To do: Could each entry be returned exactly as it appears?

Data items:
▼
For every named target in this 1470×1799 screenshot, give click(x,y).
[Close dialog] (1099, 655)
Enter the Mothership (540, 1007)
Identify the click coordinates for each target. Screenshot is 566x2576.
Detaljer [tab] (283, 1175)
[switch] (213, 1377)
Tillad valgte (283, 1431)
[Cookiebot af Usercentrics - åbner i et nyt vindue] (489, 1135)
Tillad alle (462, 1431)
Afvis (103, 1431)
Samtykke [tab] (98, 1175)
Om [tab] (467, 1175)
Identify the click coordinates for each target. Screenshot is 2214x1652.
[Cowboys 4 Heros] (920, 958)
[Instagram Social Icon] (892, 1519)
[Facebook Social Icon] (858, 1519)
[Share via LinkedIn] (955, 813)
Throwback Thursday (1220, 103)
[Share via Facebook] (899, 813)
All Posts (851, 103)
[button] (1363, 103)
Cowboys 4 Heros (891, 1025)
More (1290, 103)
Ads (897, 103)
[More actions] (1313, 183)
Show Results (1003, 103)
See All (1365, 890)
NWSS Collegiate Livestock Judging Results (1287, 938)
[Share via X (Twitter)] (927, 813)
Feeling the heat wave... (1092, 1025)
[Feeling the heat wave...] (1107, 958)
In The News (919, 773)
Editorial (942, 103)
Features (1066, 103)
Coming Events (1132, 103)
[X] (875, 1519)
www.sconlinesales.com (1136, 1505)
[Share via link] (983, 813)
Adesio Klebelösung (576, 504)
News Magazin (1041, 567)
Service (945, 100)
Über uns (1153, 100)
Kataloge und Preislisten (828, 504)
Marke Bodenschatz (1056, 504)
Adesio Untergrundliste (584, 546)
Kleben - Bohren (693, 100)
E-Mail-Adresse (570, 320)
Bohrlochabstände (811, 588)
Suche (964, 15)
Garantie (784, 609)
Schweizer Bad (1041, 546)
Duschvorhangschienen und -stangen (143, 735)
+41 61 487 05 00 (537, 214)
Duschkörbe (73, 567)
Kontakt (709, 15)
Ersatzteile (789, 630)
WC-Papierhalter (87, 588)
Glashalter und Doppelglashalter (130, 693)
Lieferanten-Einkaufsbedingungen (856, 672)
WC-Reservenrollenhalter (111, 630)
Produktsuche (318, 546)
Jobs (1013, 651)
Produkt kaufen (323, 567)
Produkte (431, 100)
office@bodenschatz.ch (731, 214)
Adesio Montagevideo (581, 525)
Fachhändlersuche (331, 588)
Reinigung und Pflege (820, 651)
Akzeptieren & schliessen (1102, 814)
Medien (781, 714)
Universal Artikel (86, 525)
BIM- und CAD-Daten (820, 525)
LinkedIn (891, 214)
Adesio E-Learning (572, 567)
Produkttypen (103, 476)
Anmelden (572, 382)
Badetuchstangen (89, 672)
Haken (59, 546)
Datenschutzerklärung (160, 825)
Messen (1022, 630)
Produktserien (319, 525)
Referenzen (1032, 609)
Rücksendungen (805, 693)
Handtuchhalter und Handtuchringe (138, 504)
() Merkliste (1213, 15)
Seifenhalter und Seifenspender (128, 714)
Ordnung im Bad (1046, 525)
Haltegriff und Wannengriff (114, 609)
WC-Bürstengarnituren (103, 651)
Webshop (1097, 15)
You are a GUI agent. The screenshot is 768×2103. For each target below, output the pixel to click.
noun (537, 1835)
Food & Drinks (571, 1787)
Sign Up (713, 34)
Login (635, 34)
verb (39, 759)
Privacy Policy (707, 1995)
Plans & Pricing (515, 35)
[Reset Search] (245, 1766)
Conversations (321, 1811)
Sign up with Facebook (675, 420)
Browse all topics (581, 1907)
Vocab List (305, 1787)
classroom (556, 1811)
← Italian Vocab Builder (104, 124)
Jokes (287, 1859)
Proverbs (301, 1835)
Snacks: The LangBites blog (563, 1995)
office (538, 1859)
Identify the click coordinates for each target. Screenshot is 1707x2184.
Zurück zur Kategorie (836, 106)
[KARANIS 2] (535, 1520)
▲
Result below:
For every named target in this 1470×1799 screenshot, give click(x,y).
[Close dialog] (1099, 655)
Enter the Mothership (540, 1007)
Identify the click coordinates for each target. Screenshot is 566x2576.
Detaljer [tab] (283, 1175)
[switch] (213, 1377)
Tillad valgte (283, 1431)
[Cookiebot af Usercentrics - åbner i et nyt vindue] (489, 1135)
Tillad alle (462, 1431)
Afvis (103, 1431)
Samtykke [tab] (98, 1175)
Om [tab] (467, 1175)
Identify the click coordinates for each target. Screenshot is 2214x1652.
[Cowboys 4 Heros] (920, 958)
[Instagram Social Icon] (892, 1519)
[Facebook Social Icon] (858, 1519)
[Share via LinkedIn] (955, 813)
Throwback Thursday (1220, 103)
[Share via Facebook] (899, 813)
All Posts (851, 103)
[button] (1363, 103)
Cowboys 4 Heros (891, 1025)
More (1290, 103)
Ads (897, 103)
[More actions] (1313, 183)
Show Results (1003, 103)
See All (1365, 890)
NWSS Collegiate Livestock Judging Results (1287, 938)
[Share via X (Twitter)] (927, 813)
Feeling the heat wave... (1092, 1025)
[Feeling the heat wave...] (1107, 958)
In The News (919, 773)
Editorial (942, 103)
Features (1066, 103)
Coming Events (1132, 103)
[X] (875, 1519)
www.sconlinesales.com (1136, 1505)
[Share via link] (983, 813)
Adesio Klebelösung (576, 504)
News Magazin (1041, 567)
Service (945, 100)
Über uns (1153, 100)
Kataloge und Preislisten (828, 504)
Marke Bodenschatz (1056, 504)
Adesio Untergrundliste (584, 546)
Kleben - Bohren (693, 100)
E-Mail-Adresse (570, 320)
Bohrlochabstände (811, 588)
Suche (964, 15)
Garantie (784, 609)
Schweizer Bad (1041, 546)
Duschvorhangschienen und -stangen (143, 735)
+41 61 487 05 00 (537, 214)
Duschkörbe (73, 567)
Kontakt (709, 15)
Ersatzteile (789, 630)
WC-Papierhalter (87, 588)
Glashalter und Doppelglashalter (130, 693)
Lieferanten-Einkaufsbedingungen (856, 672)
WC-Reservenrollenhalter (111, 630)
Produktsuche (318, 546)
Jobs (1013, 651)
Produkt kaufen (323, 567)
Produkte (431, 100)
office@bodenschatz.ch (731, 214)
Adesio Montagevideo (581, 525)
Fachhändlersuche (331, 588)
Reinigung und Pflege (820, 651)
Akzeptieren & schliessen (1102, 814)
Medien (781, 714)
Universal Artikel (86, 525)
BIM- und CAD-Daten (820, 525)
LinkedIn (891, 214)
Adesio E-Learning (572, 567)
Produkttypen (103, 476)
Anmelden (572, 382)
Badetuchstangen (89, 672)
Haken (59, 546)
Datenschutzerklärung (160, 825)
Messen (1022, 630)
Produktserien (319, 525)
Referenzen (1032, 609)
Rücksendungen (805, 693)
Handtuchhalter und Handtuchringe (138, 504)
() Merkliste (1213, 15)
Seifenhalter und Seifenspender (128, 714)
Ordnung im Bad (1046, 525)
Haltegriff und Wannengriff (114, 609)
WC-Bürstengarnituren (103, 651)
Webshop (1097, 15)
You are a GUI agent. The screenshot is 768×2103. For each target below, output the pixel to click.
noun (537, 1835)
Food & Drinks (571, 1787)
Sign Up (713, 34)
Login (635, 34)
verb (39, 759)
Privacy Policy (707, 1995)
Plans & Pricing (515, 35)
[Reset Search] (245, 1766)
Conversations (321, 1811)
Sign up with Facebook (675, 420)
Browse all topics (581, 1907)
Vocab List (305, 1787)
classroom (556, 1811)
← Italian Vocab Builder (104, 124)
Jokes (287, 1859)
Proverbs (301, 1835)
Snacks: The LangBites blog (563, 1995)
office (538, 1859)
Identify the click coordinates for each target. Screenshot is 1707x2184.
Zurück zur Kategorie (836, 106)
[KARANIS 2] (535, 1520)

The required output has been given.